About this exercise: Write the next part of the seminar announcement below, picking up after its last line.

Text excerpt:
◇ ◇ ◇

Speaker: Shaun White (PhD student, Department of Mathematics)
Topic: Applications of the Gibbard-Satterthwaite Theorem to voting systems
When: 2:30-3:30, Tuesday 17 September
Where: Room 5115, OGGB
Abstract:

The Gibbard-Satterthwaite Theorem is one of social choice theory’s most notable results. Social choice theorists usually present the theorem as a statement about voting systems. Consequently, political scientists have shown considerable interest in the theorem and its applications.

The theorem applies to many voting systems, but it doesn’t apply to all voting systems. If we ask “which systems does the theorem apply to?”, the social choice theorist and the political scientist will give what appear to be different answers. This is partly because social choice theorists and political scientists use voting-terminology differently.

In this talk I will state the Gibbard-Satterthwaite Theorem in purely mathematical terms; the statement will refer to sets, relations, and functions. I will give an overview of the framework in which Gibbard originally presented the theorem; this framework features voters, preferences, strategies, and game forms. I will then use these two tools — the purely mathematical theorem, Gibbard’s framework — to build an interdisciplinary method for applying the Gibbard-Satterthwaite Theorem.

Speaker: Benjamin Hadjibeyli (ENS de Lyon)

◇ ◇ ◇

Given material:
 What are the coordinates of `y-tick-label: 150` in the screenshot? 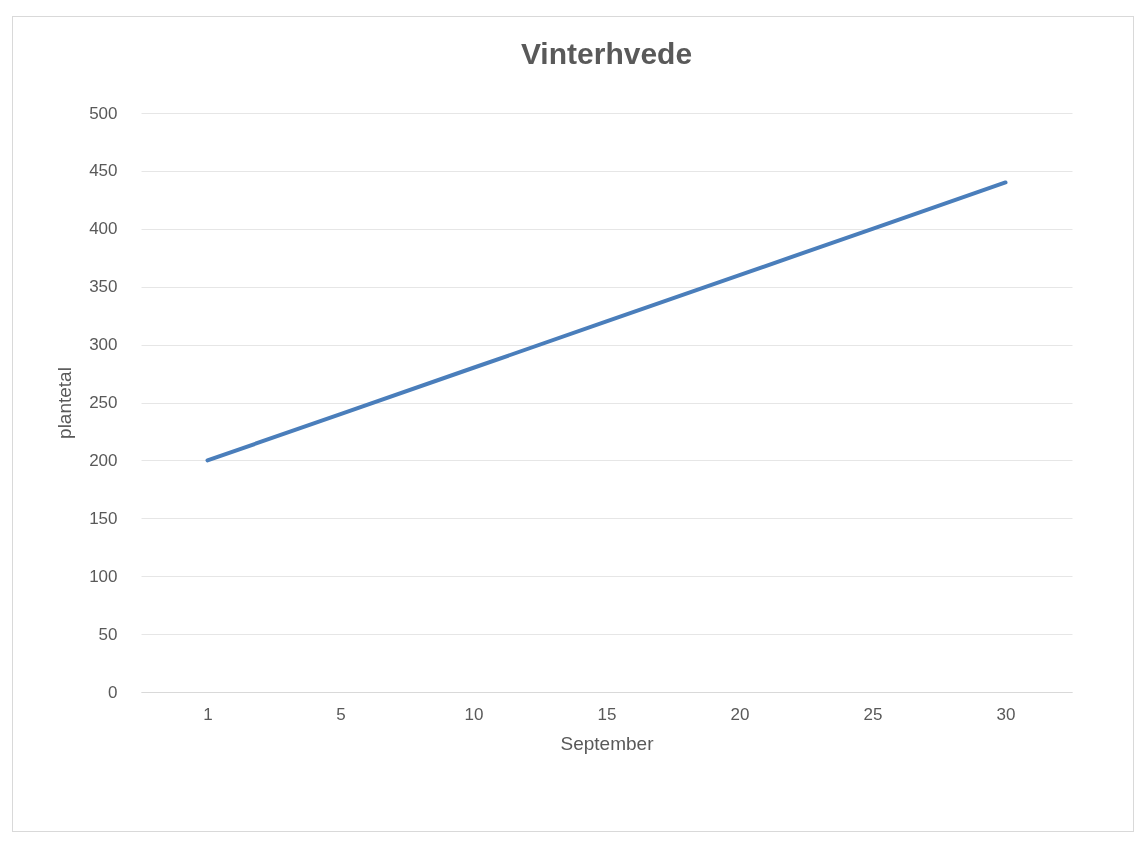 It's located at (104, 518).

◇ ◇ ◇

Answer to this exercise:
Topic: Geometry of distance-rationalization
When: 2:30-3:30, Tuesday 27 August
Where: Room 5115, OGGB
Abstract: Representing voting rules in the unit simplex by considering only the distribution of voter preferences is a classical approach to voting theory, for example in the books of Donald Saari. However, it has not yet been applied to the distance-rationalization framework. We aim to analyse general properties of distance-rationalizable voting rules by looking at the geometry of their consensus and metric under this representation. This leads to interesting geometric questions involving metric spaces.

Slides are available.

Speaker: Mark Wilson (Computer Science)
Topic: “Distance rationalization of voting rules”
When: 2:30-3:30, Tuesday 20 August
Where: Room 5115, OGGB
Abstract:
A promising unifying framework for social choice involves the concept of measuring how far a preference profile is from an acknowledged consensus, with respect to some distance measure. This has been actively studied recently, particularly by Elkind, Faliszewski, and Slinko.

This is an introductory talk, giving basic definitions, examples, and results, to set the scene for next week’s talk.

Slides are available.

Speaker: Patrick Girard (Philosophy)
Topic: “Belief revision and the limit assumption: Tension between static belief and belief dynamics”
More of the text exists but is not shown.